» GOAL OF THE EXERCISE
When you reach the line with "This screenshot has height=1568, width=724." in the listing below, transcribe it and each line after it up to and including the line with "Given: Click the 12 HOURS AGO timestamp", exactly and with nothing else.

» GIVEN RECORDS

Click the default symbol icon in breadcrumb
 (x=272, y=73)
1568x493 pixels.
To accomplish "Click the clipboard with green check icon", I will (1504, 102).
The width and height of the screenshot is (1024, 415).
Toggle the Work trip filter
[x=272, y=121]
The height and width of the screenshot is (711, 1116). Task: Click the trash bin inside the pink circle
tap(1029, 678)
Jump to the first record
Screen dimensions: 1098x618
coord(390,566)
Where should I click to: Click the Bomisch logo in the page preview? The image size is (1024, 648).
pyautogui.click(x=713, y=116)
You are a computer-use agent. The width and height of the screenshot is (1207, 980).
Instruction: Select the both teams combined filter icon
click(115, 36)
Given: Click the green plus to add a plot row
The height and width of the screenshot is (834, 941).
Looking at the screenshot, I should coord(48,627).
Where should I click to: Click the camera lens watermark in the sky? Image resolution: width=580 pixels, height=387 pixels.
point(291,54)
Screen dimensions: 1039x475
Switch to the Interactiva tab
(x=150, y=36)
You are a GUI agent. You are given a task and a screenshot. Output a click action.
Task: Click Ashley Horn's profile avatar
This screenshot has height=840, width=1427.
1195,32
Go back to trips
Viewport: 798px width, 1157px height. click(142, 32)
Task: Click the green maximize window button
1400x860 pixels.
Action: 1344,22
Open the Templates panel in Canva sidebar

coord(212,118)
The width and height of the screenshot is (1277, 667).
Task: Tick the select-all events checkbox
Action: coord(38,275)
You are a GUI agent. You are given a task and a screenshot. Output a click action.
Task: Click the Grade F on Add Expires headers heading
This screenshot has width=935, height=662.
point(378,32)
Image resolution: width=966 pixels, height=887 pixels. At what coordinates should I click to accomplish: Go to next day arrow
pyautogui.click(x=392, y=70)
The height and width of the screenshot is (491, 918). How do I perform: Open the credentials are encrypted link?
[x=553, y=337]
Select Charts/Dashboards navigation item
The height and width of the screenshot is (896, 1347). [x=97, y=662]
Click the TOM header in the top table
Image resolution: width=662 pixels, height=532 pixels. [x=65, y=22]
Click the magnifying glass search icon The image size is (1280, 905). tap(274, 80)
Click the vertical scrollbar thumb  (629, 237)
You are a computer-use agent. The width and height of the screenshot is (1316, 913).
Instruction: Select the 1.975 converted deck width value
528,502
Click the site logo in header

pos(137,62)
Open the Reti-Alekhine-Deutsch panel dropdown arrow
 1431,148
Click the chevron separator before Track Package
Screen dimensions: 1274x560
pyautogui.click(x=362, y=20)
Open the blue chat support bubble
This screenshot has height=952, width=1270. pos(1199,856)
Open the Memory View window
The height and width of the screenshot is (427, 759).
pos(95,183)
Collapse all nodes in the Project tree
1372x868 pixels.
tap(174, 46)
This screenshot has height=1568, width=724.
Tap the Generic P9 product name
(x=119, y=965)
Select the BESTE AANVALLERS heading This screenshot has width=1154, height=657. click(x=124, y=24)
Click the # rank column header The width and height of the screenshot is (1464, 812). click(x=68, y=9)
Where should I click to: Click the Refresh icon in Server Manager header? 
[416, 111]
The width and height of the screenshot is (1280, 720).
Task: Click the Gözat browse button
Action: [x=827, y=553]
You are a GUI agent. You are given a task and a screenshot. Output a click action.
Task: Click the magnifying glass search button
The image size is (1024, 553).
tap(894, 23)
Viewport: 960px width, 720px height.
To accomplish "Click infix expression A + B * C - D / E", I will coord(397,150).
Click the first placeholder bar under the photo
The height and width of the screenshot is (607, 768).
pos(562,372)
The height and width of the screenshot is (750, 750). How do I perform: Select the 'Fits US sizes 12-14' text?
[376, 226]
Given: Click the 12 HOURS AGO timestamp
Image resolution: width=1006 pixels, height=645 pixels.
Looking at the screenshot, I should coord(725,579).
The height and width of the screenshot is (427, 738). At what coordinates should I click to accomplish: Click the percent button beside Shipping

» COMPLETED EXERCISE
This screenshot has height=1568, width=724.
Tap the Generic P9 product name
(x=119, y=965)
Select the BESTE AANVALLERS heading This screenshot has width=1154, height=657. click(x=124, y=24)
Click the # rank column header The width and height of the screenshot is (1464, 812). click(x=68, y=9)
Where should I click to: Click the Refresh icon in Server Manager header? 
[416, 111]
The width and height of the screenshot is (1280, 720).
Task: Click the Gözat browse button
Action: [x=827, y=553]
You are a GUI agent. You are given a task and a screenshot. Output a click action.
Task: Click the magnifying glass search button
The image size is (1024, 553).
tap(894, 23)
Viewport: 960px width, 720px height.
To accomplish "Click infix expression A + B * C - D / E", I will coord(397,150).
Click the first placeholder bar under the photo
The height and width of the screenshot is (607, 768).
pos(562,372)
The height and width of the screenshot is (750, 750). How do I perform: Select the 'Fits US sizes 12-14' text?
[376, 226]
Given: Click the 12 HOURS AGO timestamp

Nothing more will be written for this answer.